The novels of Umberto Eco are a difficult read (I declare that without proof or analysis), but they are worth the effort. In my opinion, that is especially true for his first two novels: The Name of the Rose (1980) and Foucault’s Pendulum (1988). Both novels are complex mysteries set in the Middle Ages, which is a sure-fire setting to get my attention. Besides loving mysteries, I enjoy novels that have connections to libraries or book publishing. So these two novels were “preaching to the choir” in my case.
I took away from Rose a better understanding of the Middle Ages and from Pendulum a better understanding of the corruptive power of conspiracy theories. Well, because I enjoyed these novels I was pre-disposed to like Eco’s third novel, The Island of the Day Before, but the novel failed to capture my interest. Then came the 4th novel—Baudolino –in which Eco returned to the late Middle Ages, the time of mythical Prestor John, knights in armor and the sacking of great cities.
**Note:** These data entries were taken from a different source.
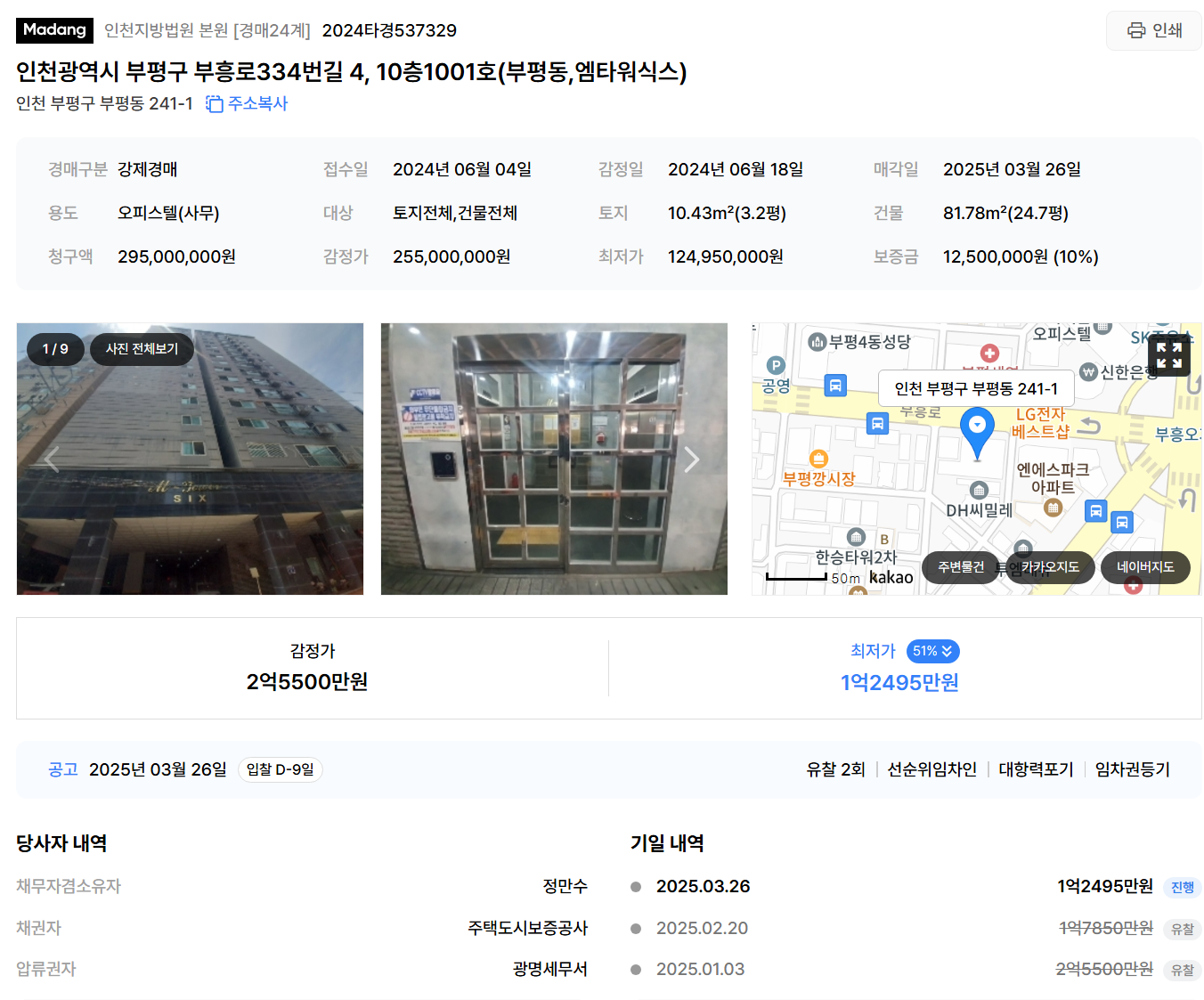
Task: Open the entrance door photo thumbnail
Action: pos(554,459)
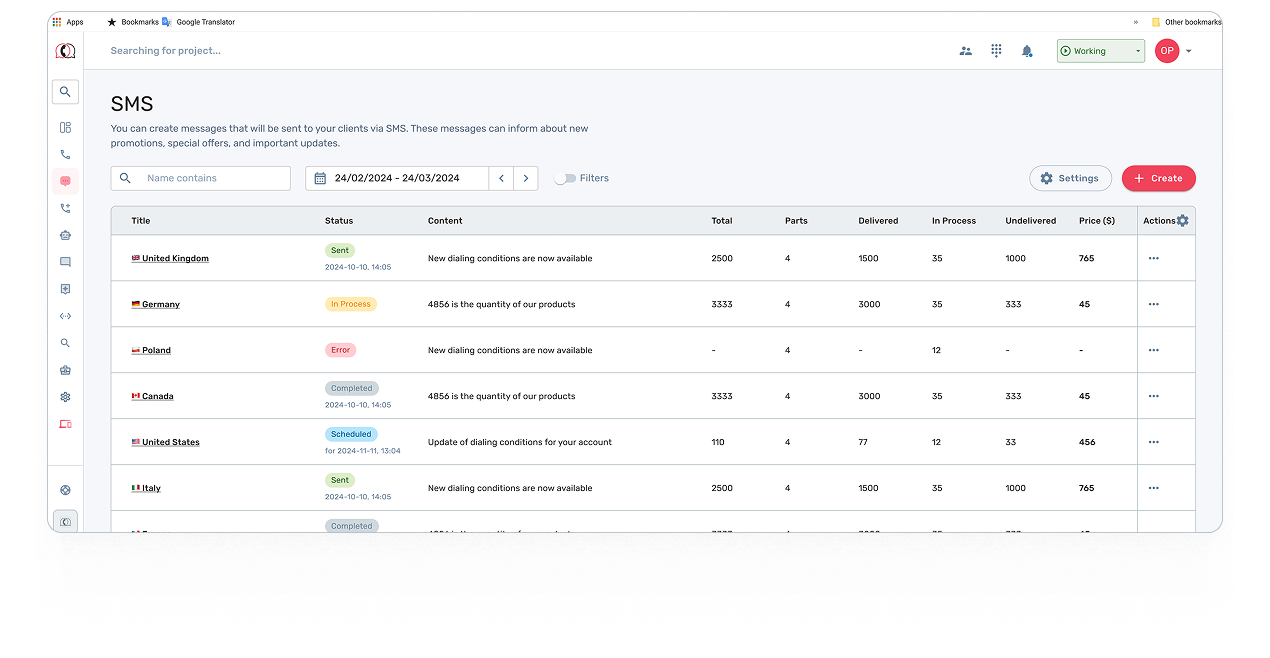The height and width of the screenshot is (658, 1270).
Task: Click the Name contains search field
Action: click(x=212, y=179)
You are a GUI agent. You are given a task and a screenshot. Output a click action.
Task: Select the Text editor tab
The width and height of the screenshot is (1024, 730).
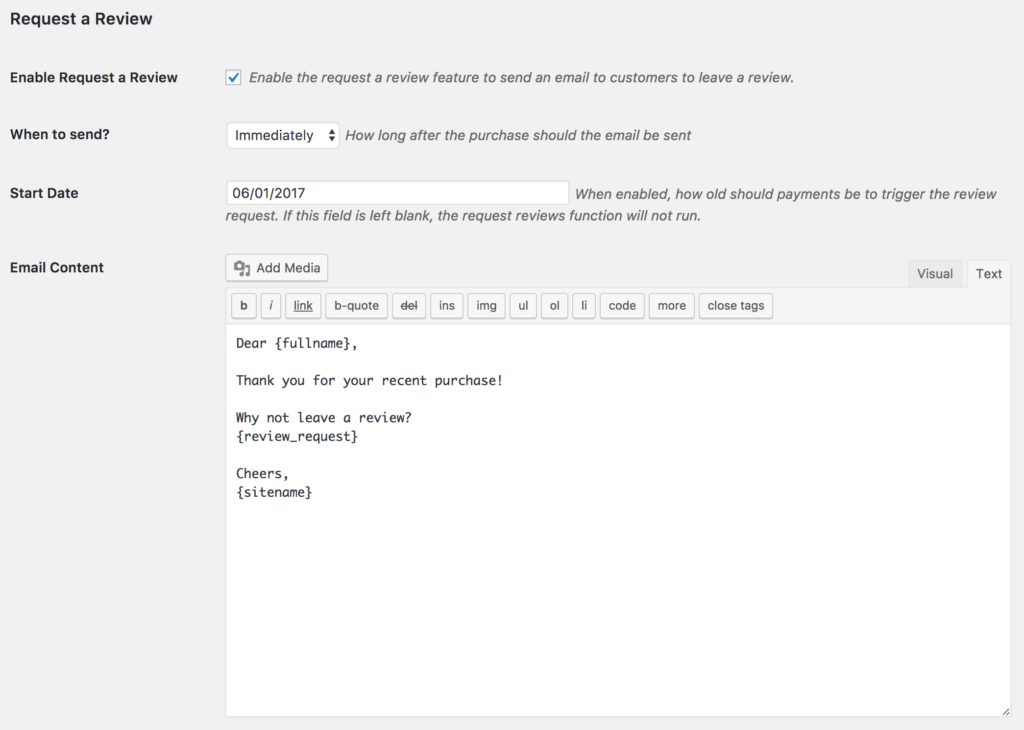(989, 274)
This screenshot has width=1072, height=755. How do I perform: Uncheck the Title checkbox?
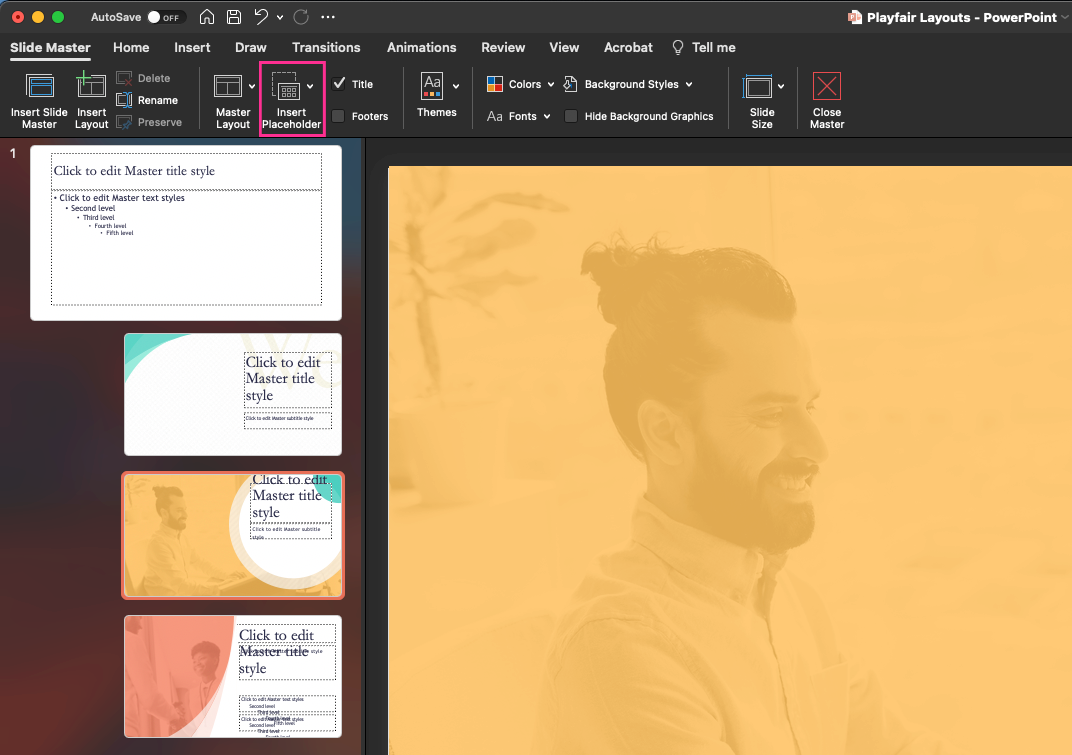pyautogui.click(x=337, y=84)
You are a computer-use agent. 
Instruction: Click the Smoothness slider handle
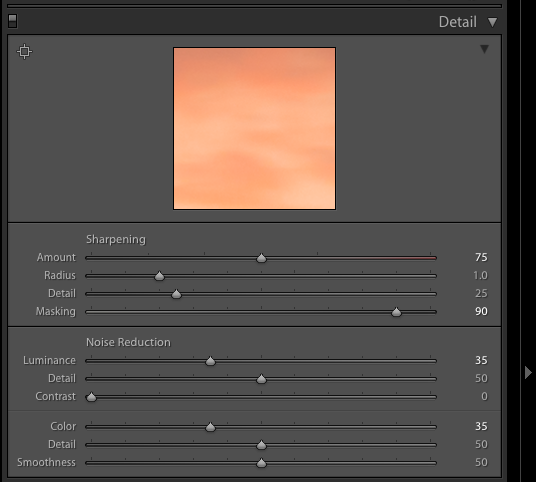262,463
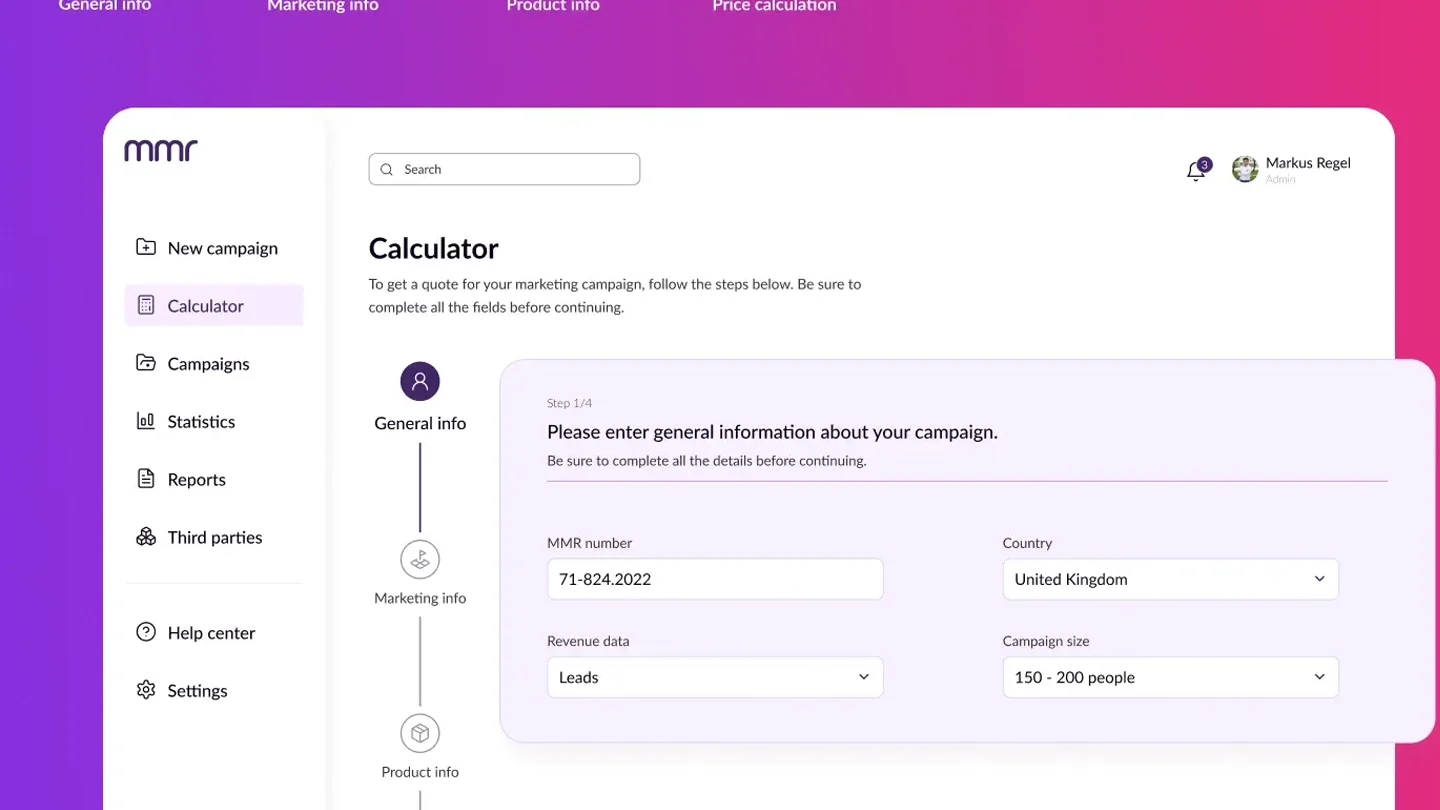Open the notifications bell icon

(x=1196, y=170)
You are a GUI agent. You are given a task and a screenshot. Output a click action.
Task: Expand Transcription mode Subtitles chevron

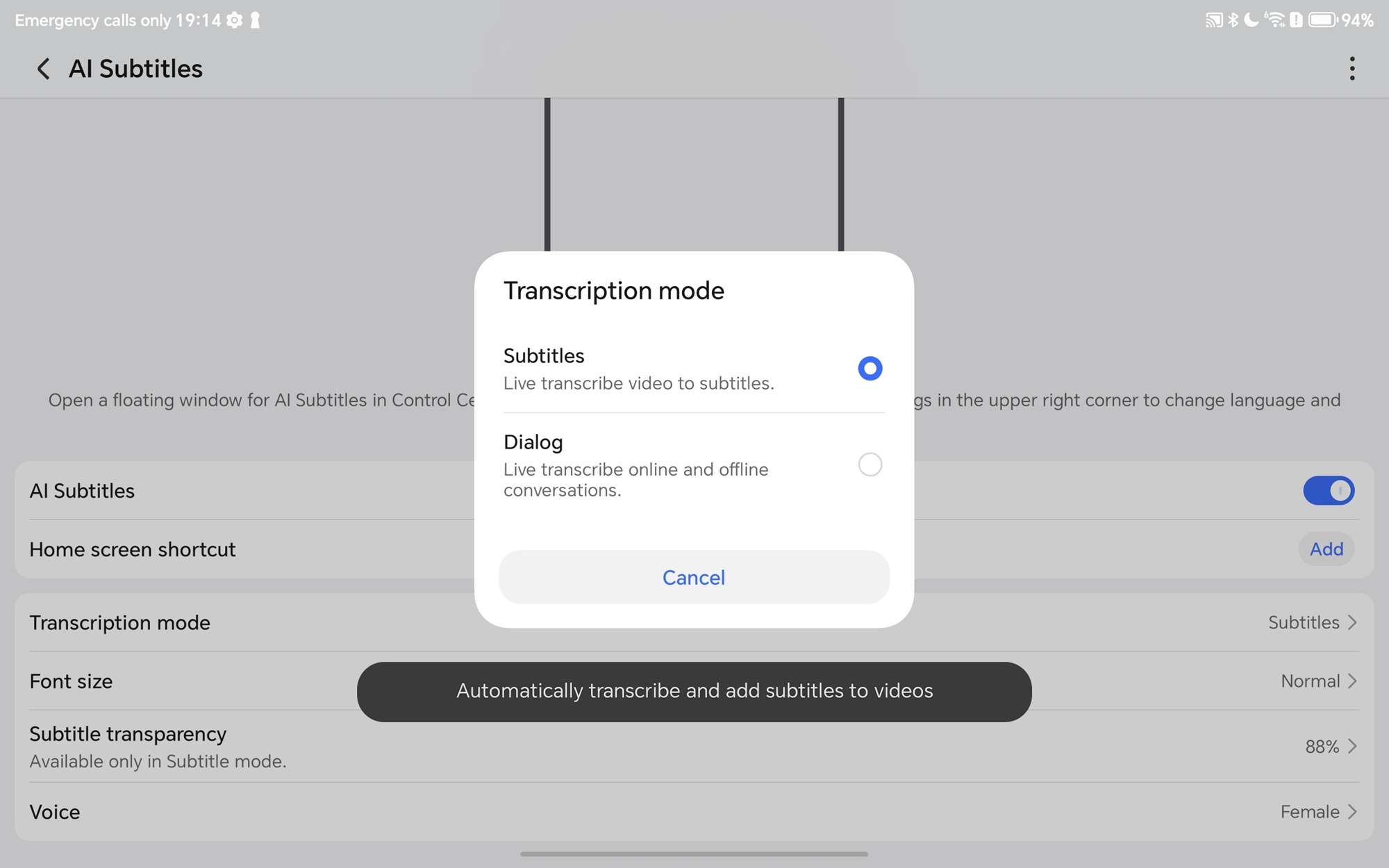click(1351, 623)
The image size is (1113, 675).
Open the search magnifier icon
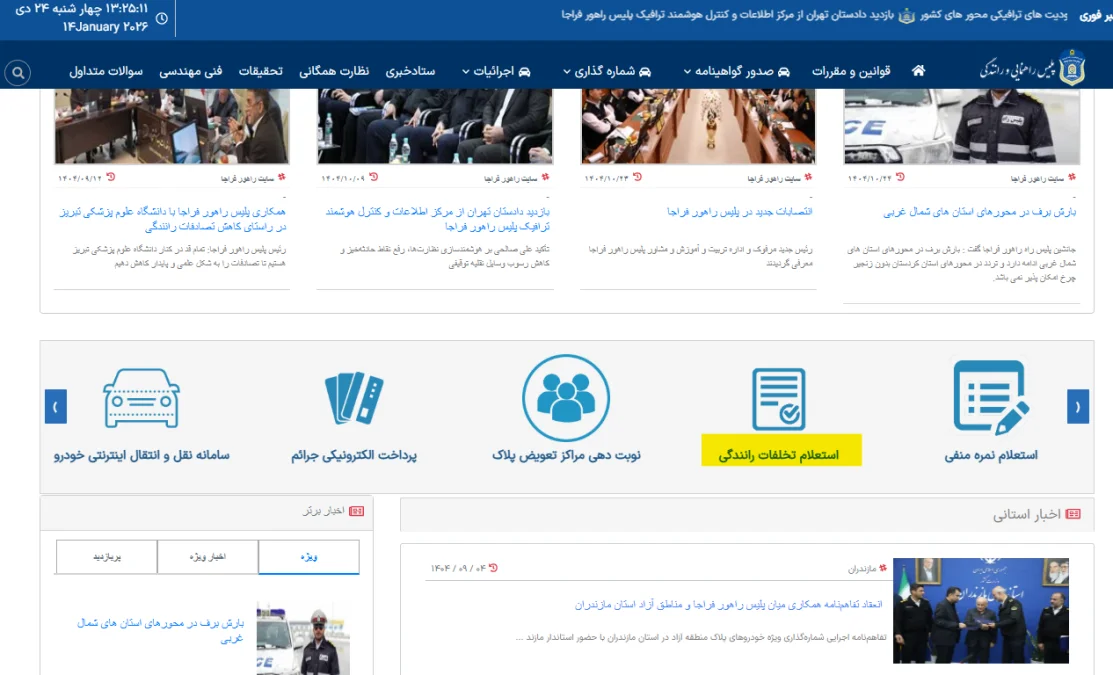point(18,73)
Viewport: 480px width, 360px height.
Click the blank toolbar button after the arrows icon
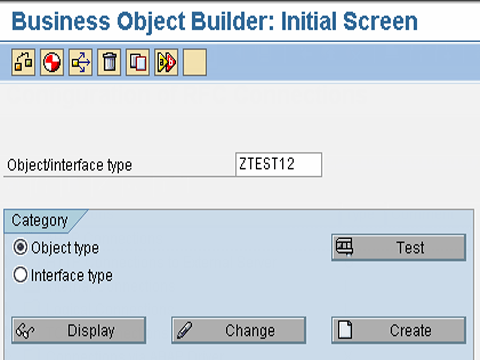[x=195, y=62]
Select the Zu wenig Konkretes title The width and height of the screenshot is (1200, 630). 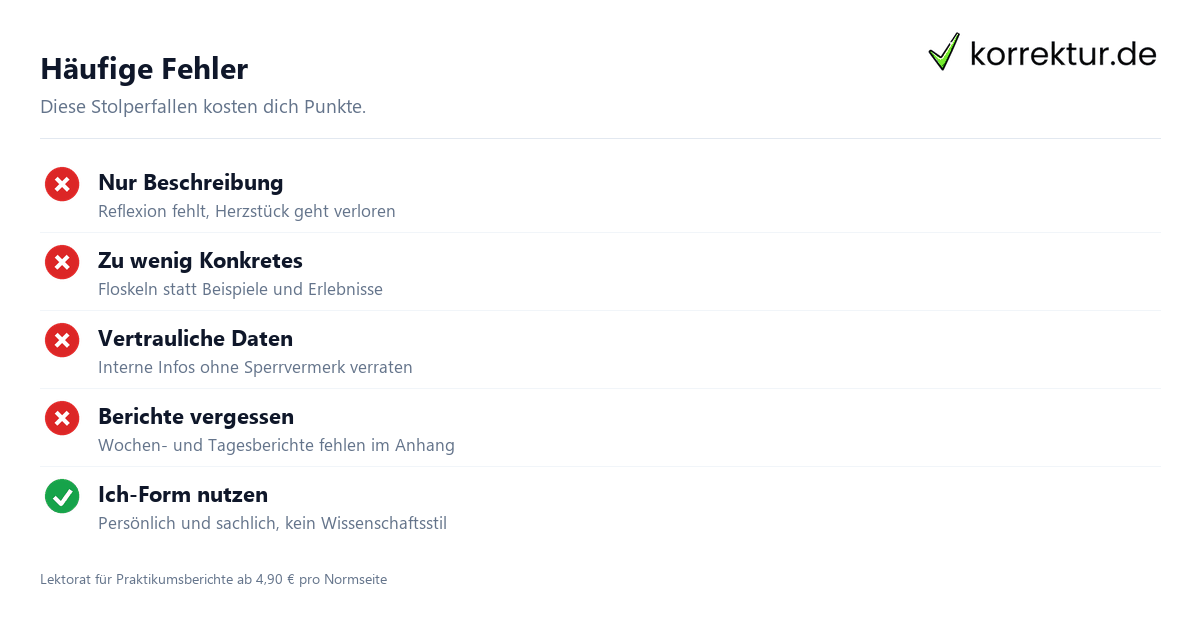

Browsing in a Guadalajara, Mexico bookstore, I came across the newly published Baudolino in Spanish and thought “Maybe the translation of Eco’s Italian into Spanish is more faithful to the original than is the translation into English. I bought the book without seriously browsing its pages.
Imagine my surprise at seriously scanning the opening lines:
Ratispone Anno Dommini Domini mense decembri mclv kronico Baudolini apelido de Aulario
These lines, written by the illiterate Baudolino, are neither Spanish nor Italian nor any known language. They seem to give the year in Roman Numerals, MCLV, and “Chronicle of Baudolino Aulario”. Maybe this could be rendered: “Year of our Lord 1155, The Chronicle of Baudolino of the family Aulario”. Not exactly a memorable line, but as written by Eco, it does get the reader’s attention.
Plunging into Baudolino, I quickly discovered that my Spanish was not up to the complexity of the novel. I got bogged down and finally lost the thread of the story about the middle of the book so I put it aside.
Sometime later I received a copy of Baudolino in English translation. The first line was not much improved:
Rattisbon Anno Dommini Domini mense decembri mclv Chronicle of Baudolino of the family of Aulario
This meaning is a little easier to decipher than in the Spanish translation given above. The word “Ratisbon” remains a mystery to me—it could refer to the German city of Regensburg, which was historically called Ratisbon.
After some effort, I abandoned the reading of the English translation of Baudolino, but I’ve not given up the hope of finishing one or the other version.
But, this blog is about eliminating books from the library, deaccession, and the question is whether or not to make a little space by removing one of these volumes. On reflection, I can’t force myself to make that decision now, so both editions go back to the shelves while I look elsewhere for books to purge.
The deaccession count: Posts 6, Books 13.
Note: For more on the ancient city of Regensburg check out the article in Wiki.